Member of the Westfield City Council, At-large
- In office 1998–2016

Personal details
- Born: Brian Patrick Sullivan April 2, 1963 (age 63) Westfield, Massachusetts, U.S.
- Party: Democratic
- Relations: Rick Sullivan (brother)
- Alma mater: Assumption College (Class of 1985)
- Occupation: Politician
- Website: Campaign website Government website

= Brian P. Sullivan =

American politician

Brian Patrick Sullivan (born April 2, 1963) is an American politician who served as mayor of Westfield, Massachusetts from 2016 to 2019. Prior to his election, he served as a Westfield City Councilor from 1998 to 2016. He is a member of the Democratic Party.

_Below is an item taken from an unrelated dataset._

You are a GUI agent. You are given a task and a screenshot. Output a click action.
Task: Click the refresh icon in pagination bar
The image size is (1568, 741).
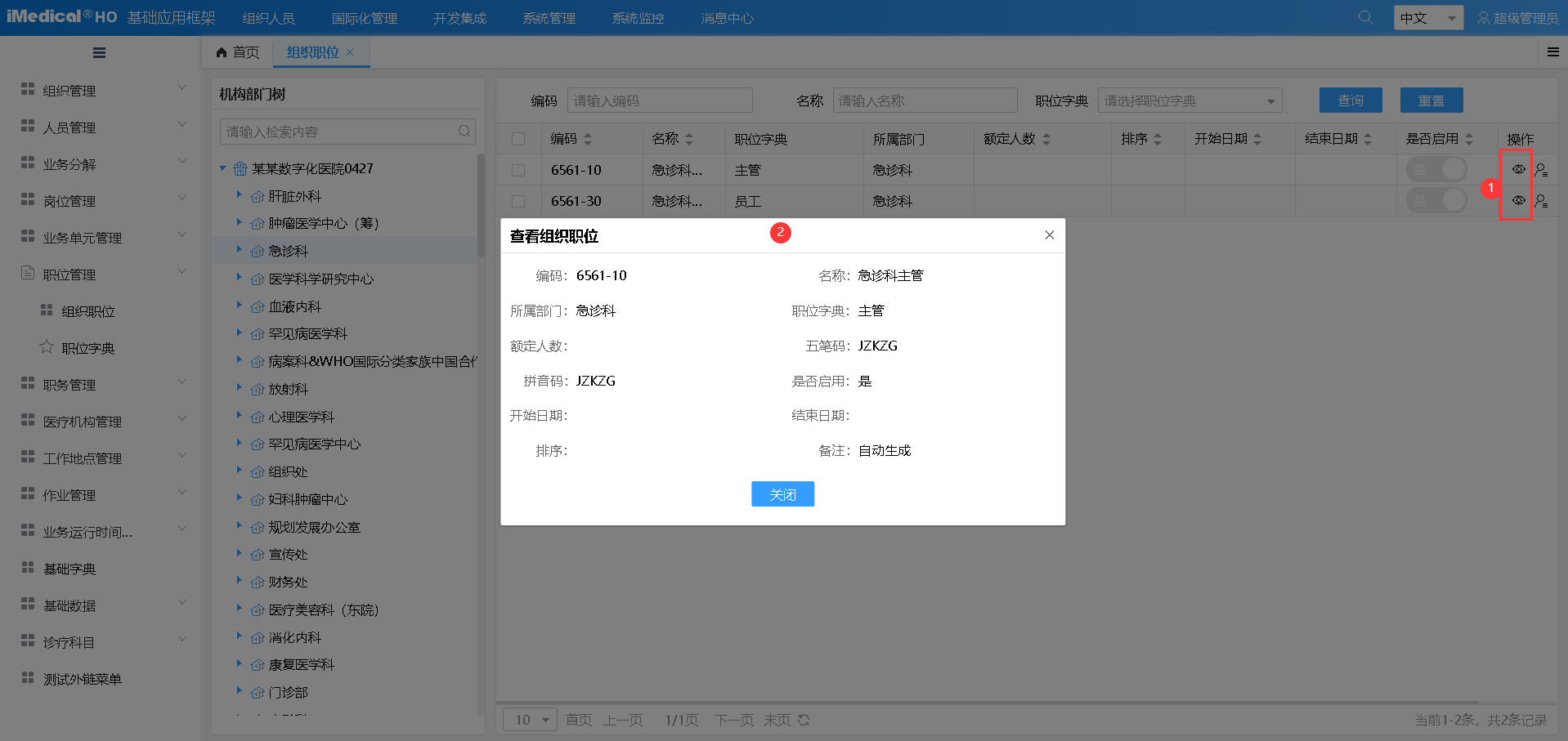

In 1998, Sullivan was elected as an At-Large city councilor and has been re-elected nine times. During his tenure, he has served a total of 5 one-year terms as council president, the highest leadership position on the council. As president of the city council, he is first in line to succeed the mayor. When incumbent Mayor Daniel Knapik opted to not run for a fourth term in 2015, Sullivan declared his candidacy and defeated challenger Michael L. Roeder in the November municipal election.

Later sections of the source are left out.